* **Assignment**
The required result is every line of the records that includes "height".

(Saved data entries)
+ + + + + + +
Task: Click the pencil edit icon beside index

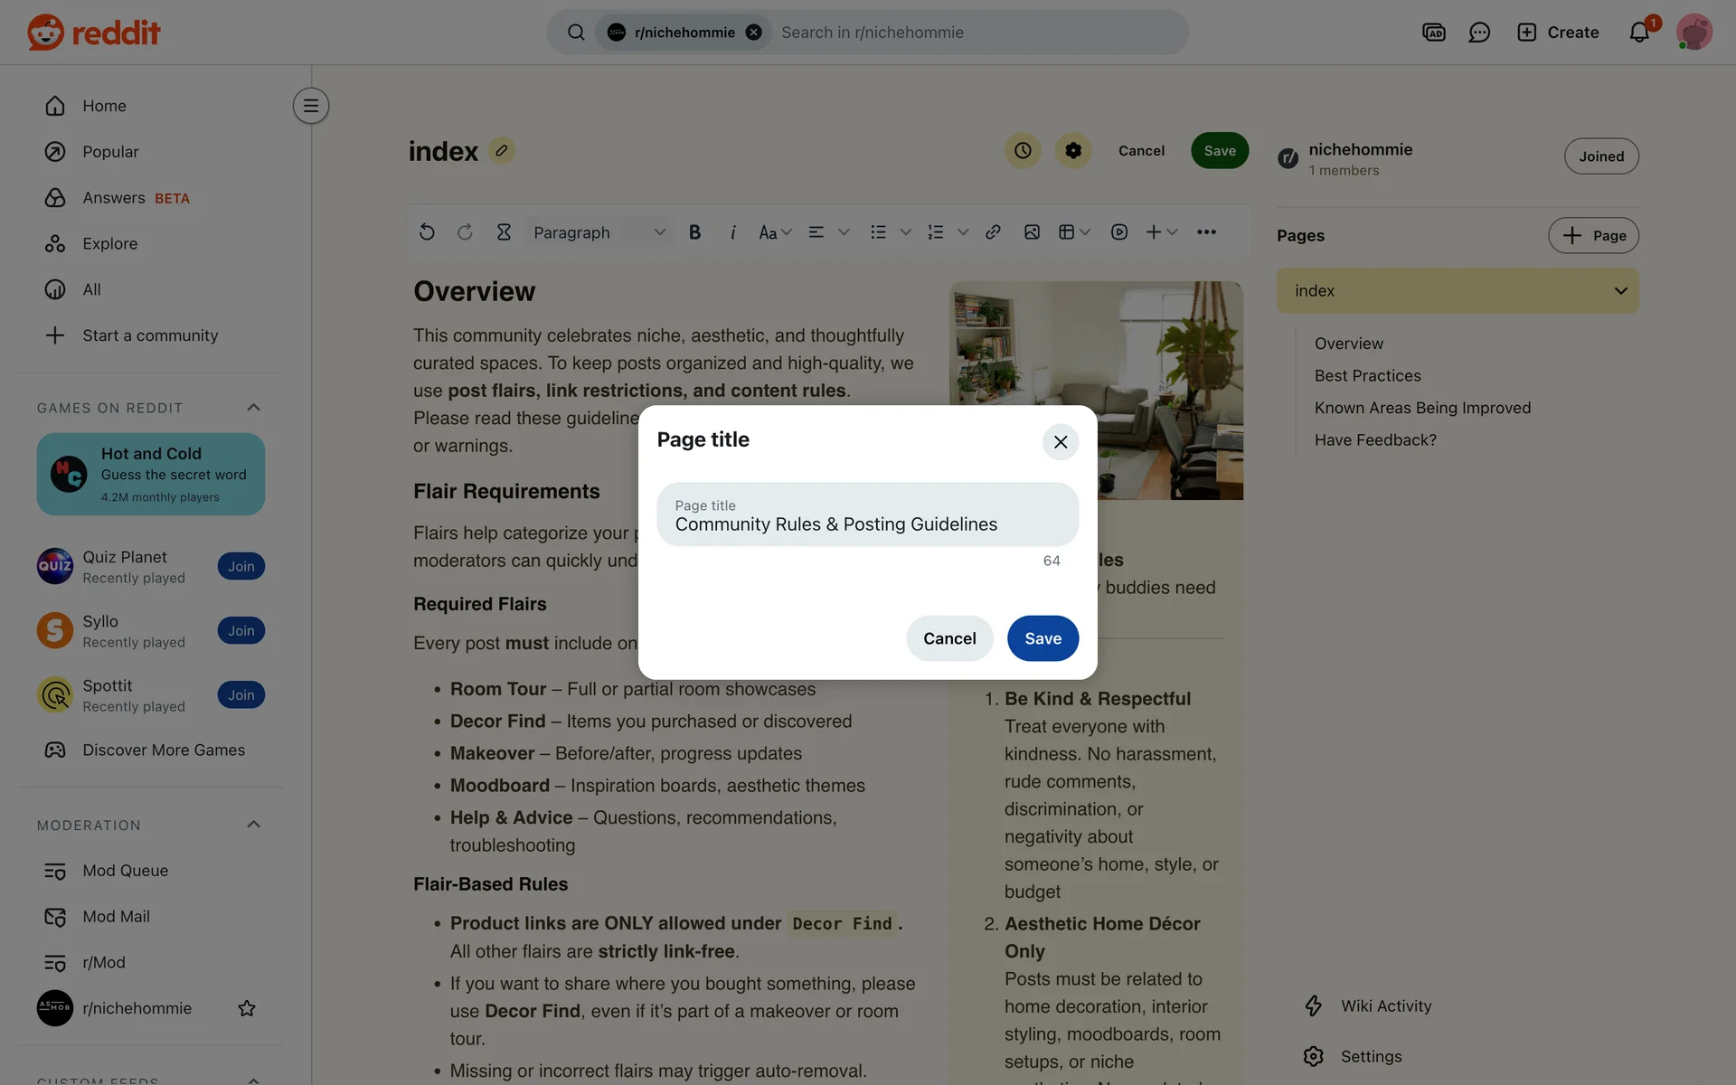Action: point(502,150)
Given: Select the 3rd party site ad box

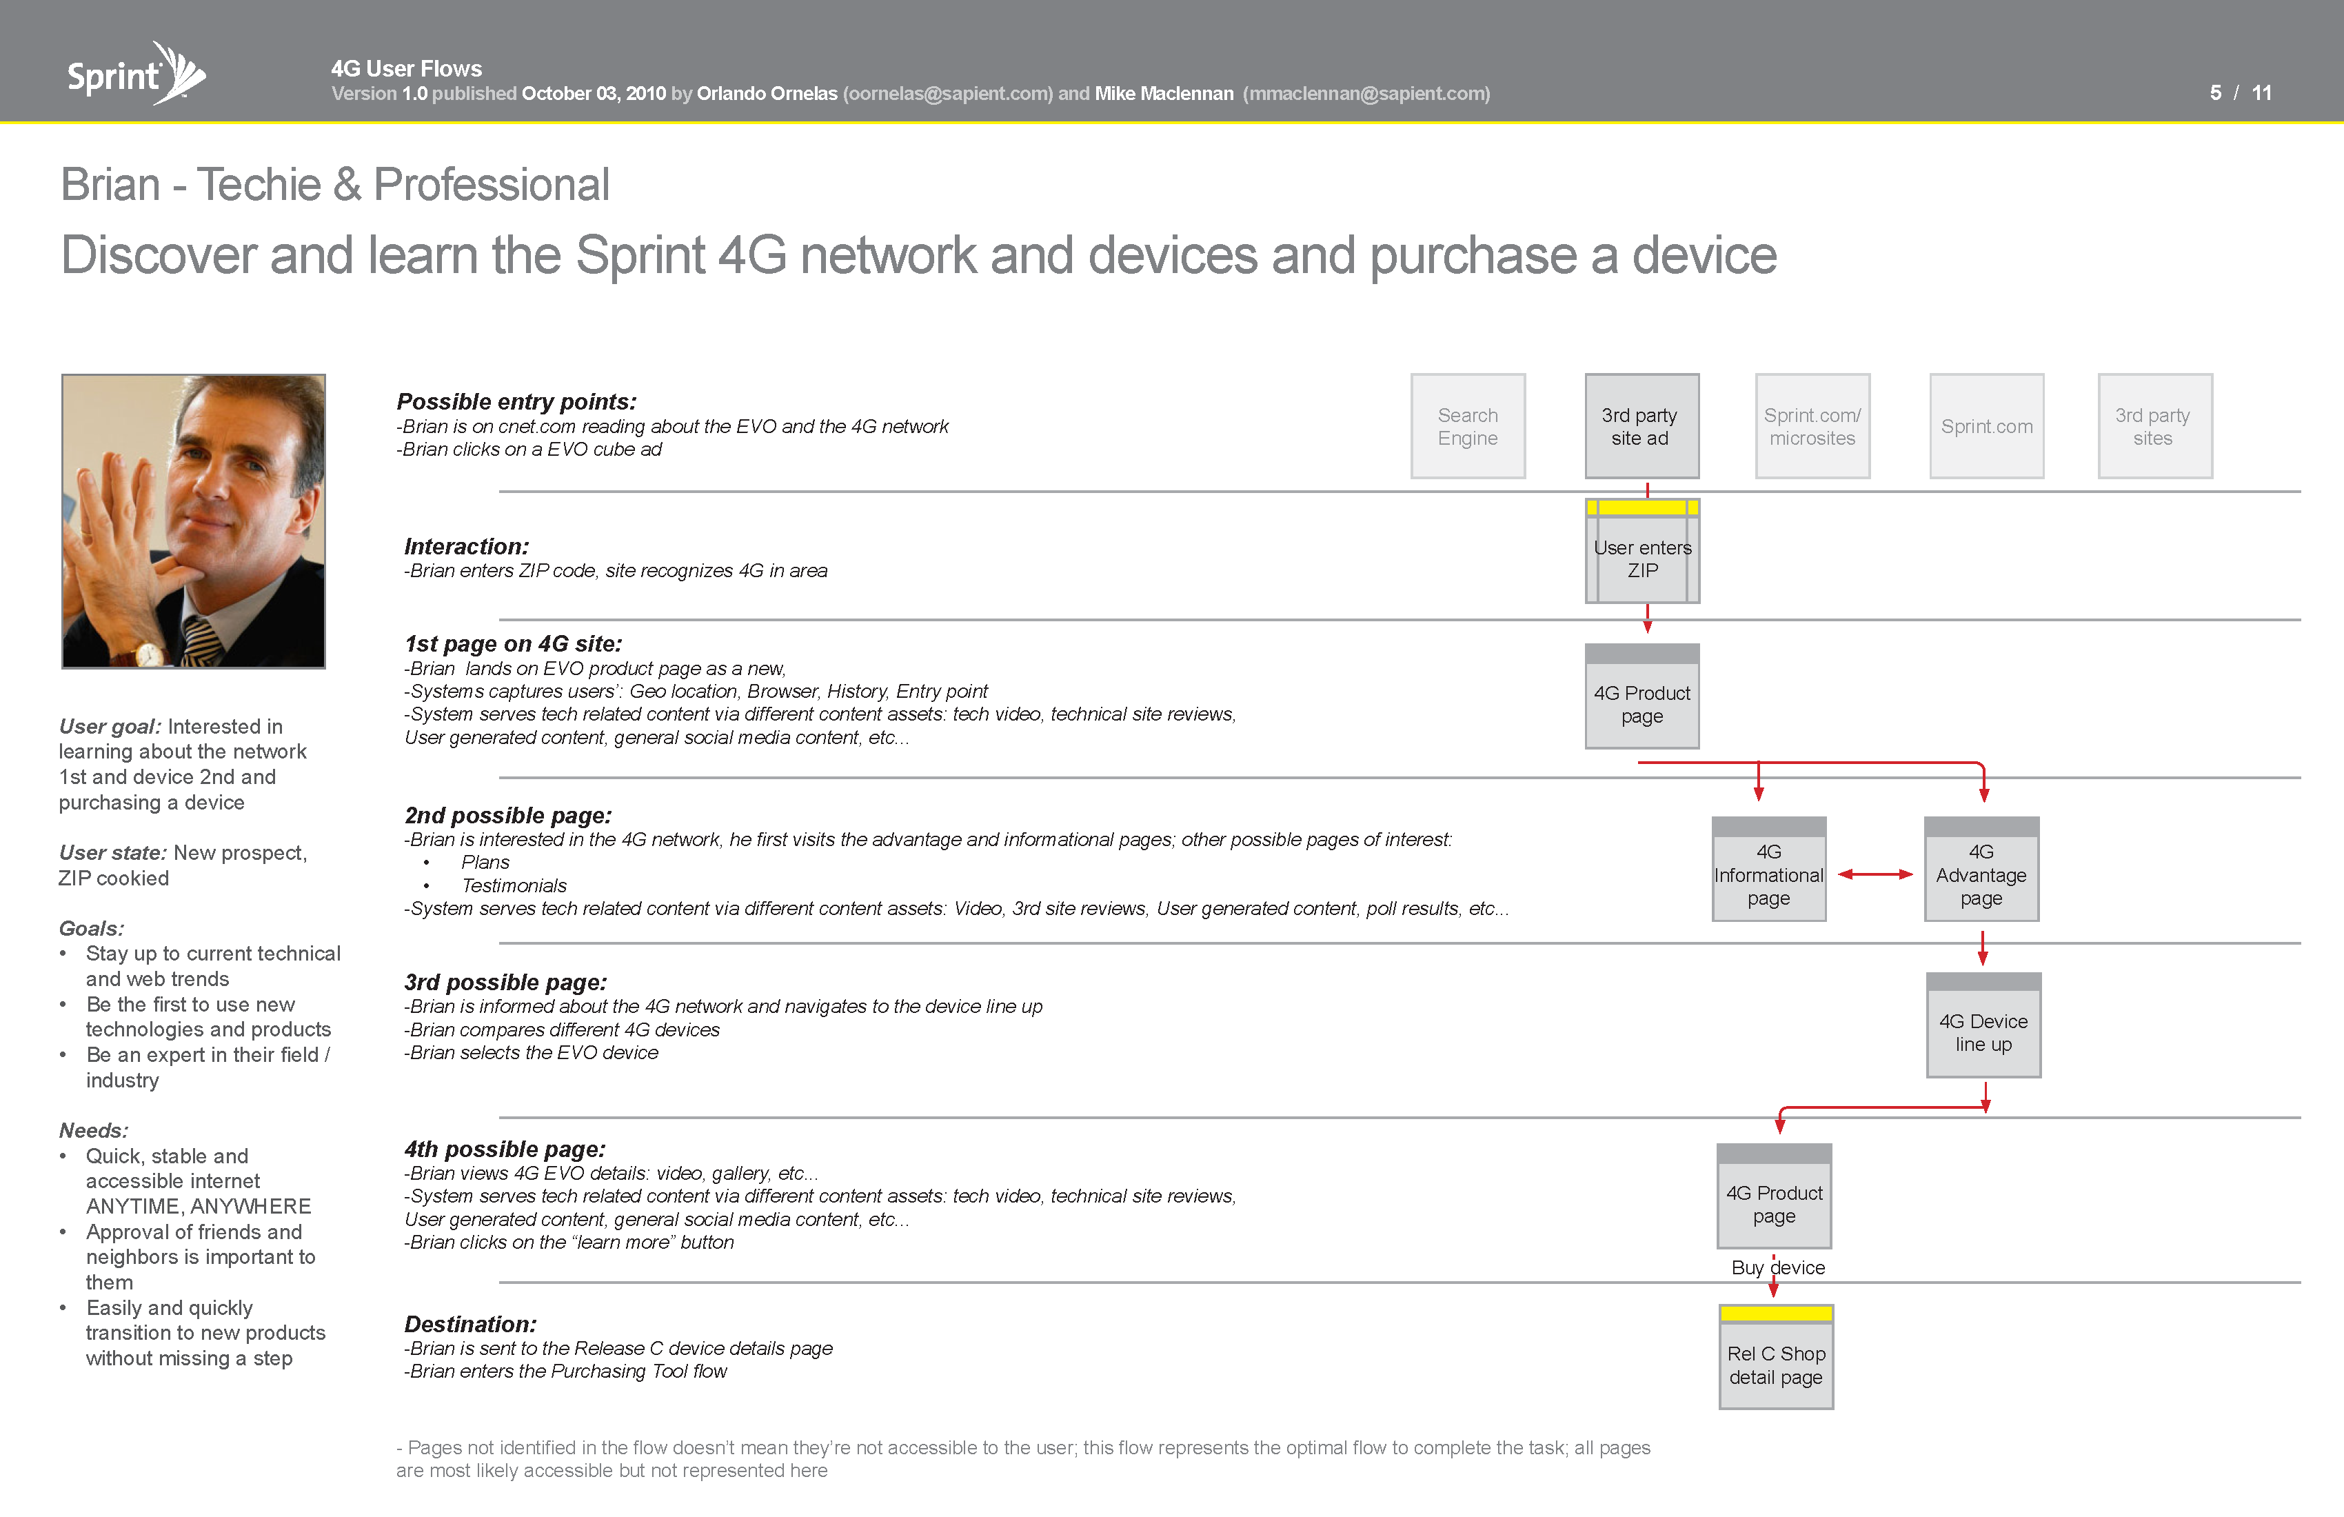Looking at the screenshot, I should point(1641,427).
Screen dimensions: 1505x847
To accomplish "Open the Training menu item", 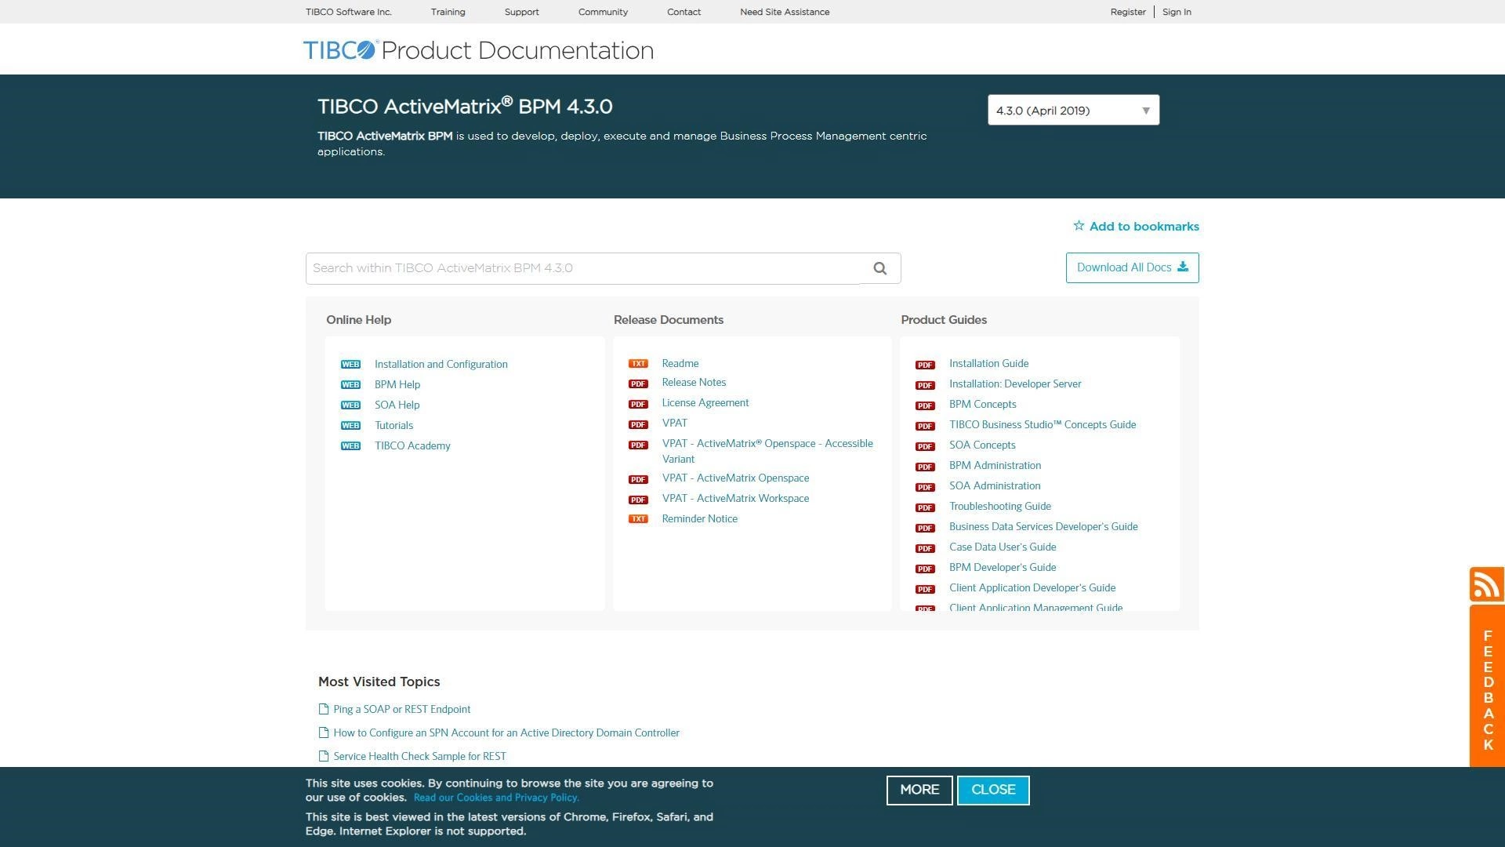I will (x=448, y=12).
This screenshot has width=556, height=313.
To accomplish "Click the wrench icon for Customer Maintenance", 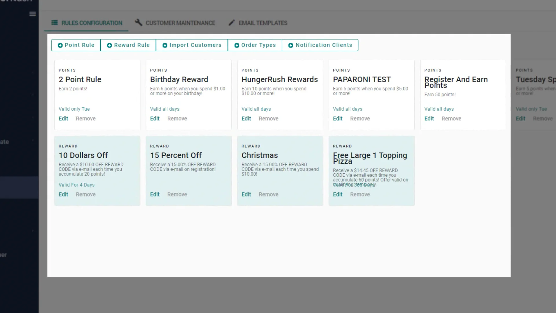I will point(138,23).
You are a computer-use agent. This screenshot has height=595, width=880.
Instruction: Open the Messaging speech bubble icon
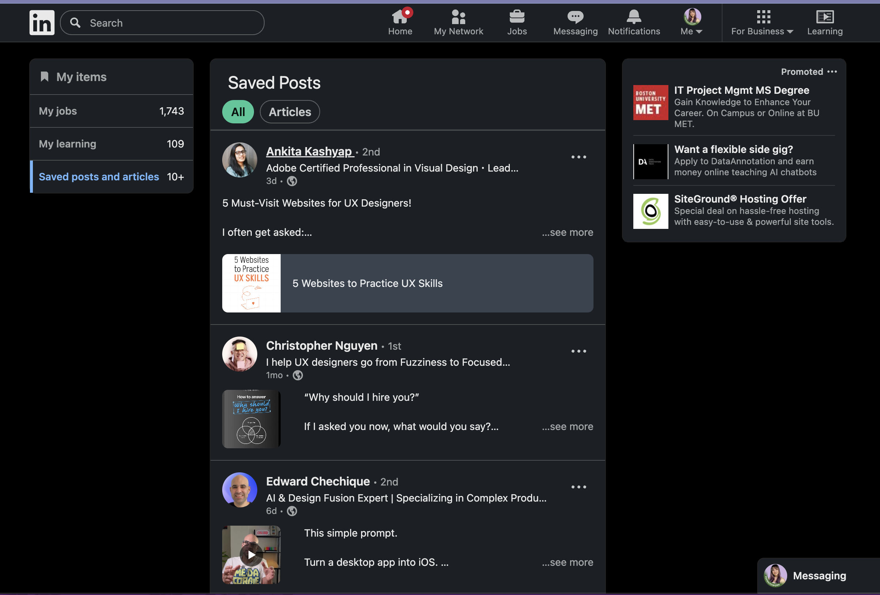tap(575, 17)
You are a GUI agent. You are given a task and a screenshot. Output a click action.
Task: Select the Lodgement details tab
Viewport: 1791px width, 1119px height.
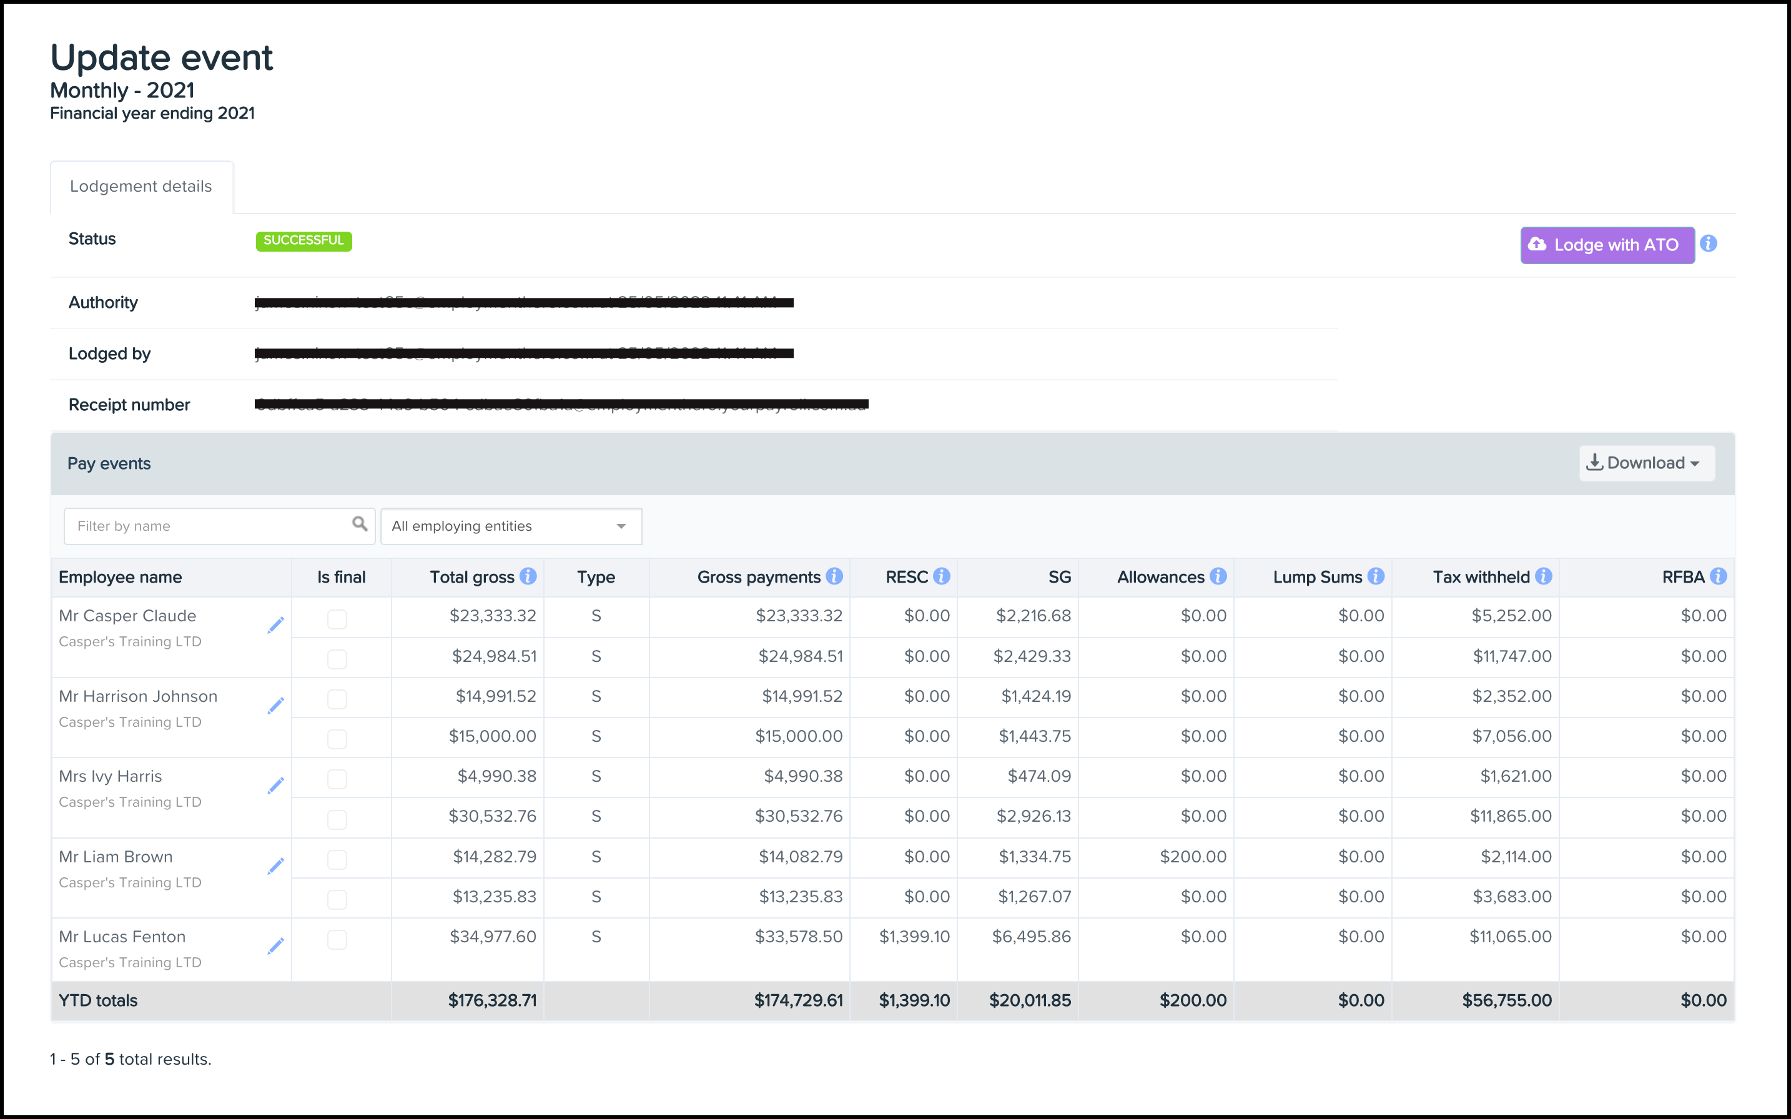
+ + + + + + +
* **Task output**
This screenshot has width=556, height=313.
You are a computer-use agent. This screenshot has height=595, width=880.
Viewport: 1791px width, 1119px height.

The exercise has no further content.